— START INPUT ROWS —

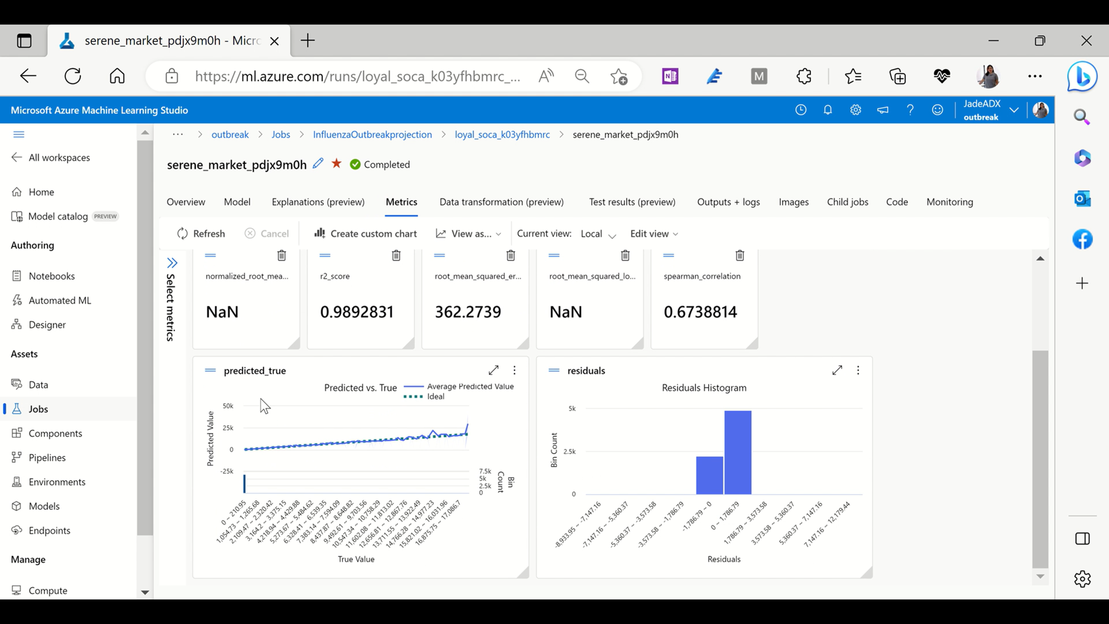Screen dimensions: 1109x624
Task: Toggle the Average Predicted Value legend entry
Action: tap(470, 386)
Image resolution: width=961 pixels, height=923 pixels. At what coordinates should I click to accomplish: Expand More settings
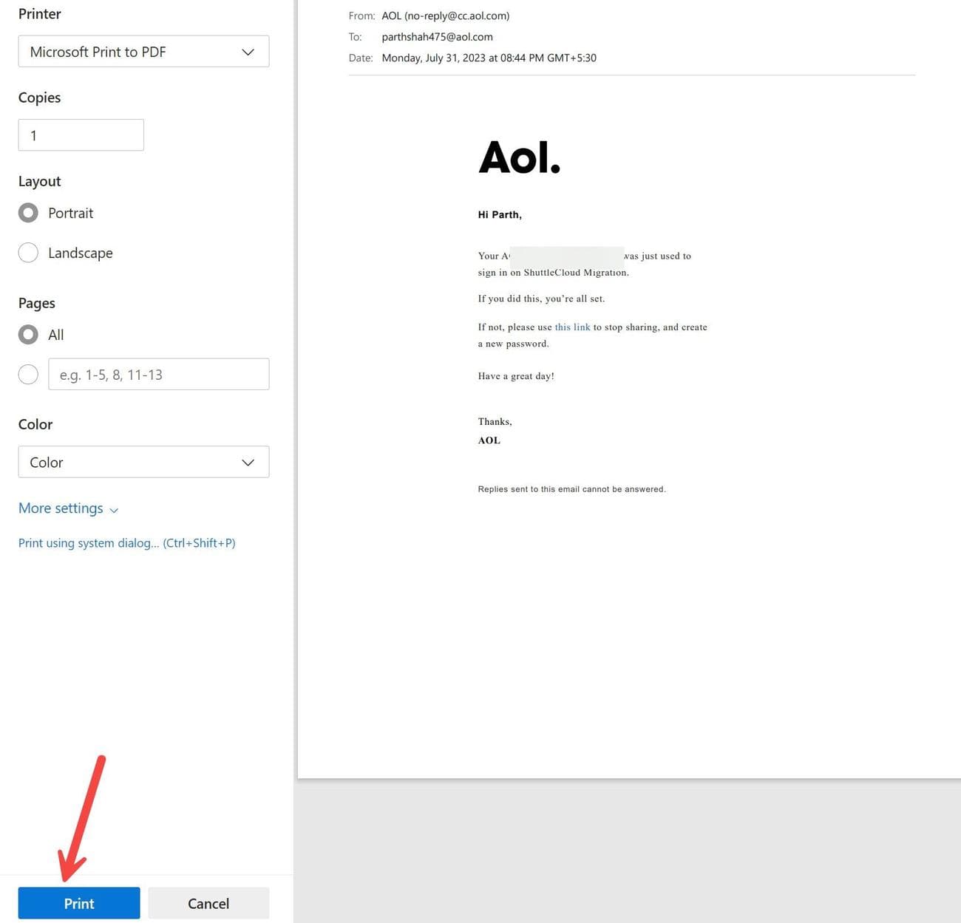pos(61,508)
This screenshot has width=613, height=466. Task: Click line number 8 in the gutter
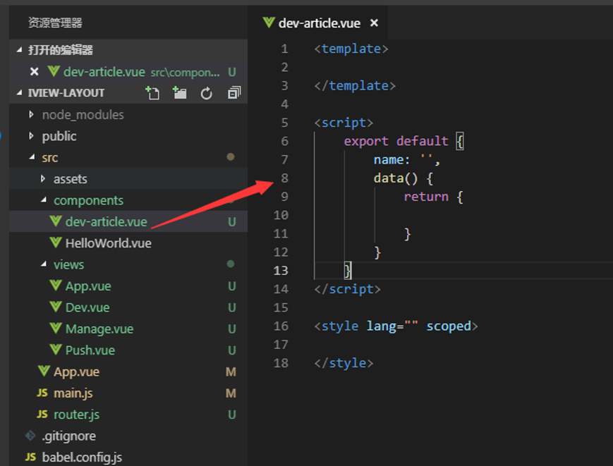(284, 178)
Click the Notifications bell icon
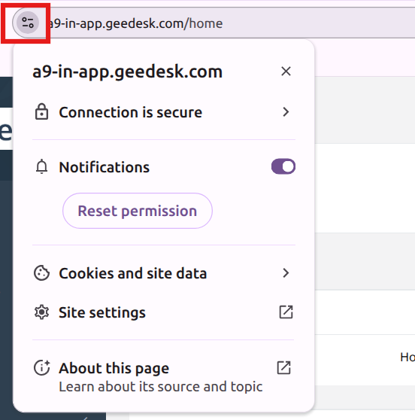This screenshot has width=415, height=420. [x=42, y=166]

— END INPUT ROWS —
— START INPUT ROWS —

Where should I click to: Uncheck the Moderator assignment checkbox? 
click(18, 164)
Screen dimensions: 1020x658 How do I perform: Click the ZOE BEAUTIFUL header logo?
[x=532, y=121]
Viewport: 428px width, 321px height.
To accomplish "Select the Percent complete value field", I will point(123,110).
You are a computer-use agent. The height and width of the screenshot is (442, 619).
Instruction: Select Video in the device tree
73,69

— END INPUT ROWS —

Rewrite the entries starting with the line that contains "This screenshot has width=613, height=466." and going on through the line that contains "This screenshot has width=415, height=420.", swapping "gutter" for "margin" and leaving everything else unchanged. Return only those lines, without the pictures.

▸ **COMPLETE ANSWER**
This screenshot has width=613, height=466. Task: Click line number 8 in the margin
(284, 178)
Click the Notifications bell icon
This screenshot has width=415, height=420. [x=42, y=166]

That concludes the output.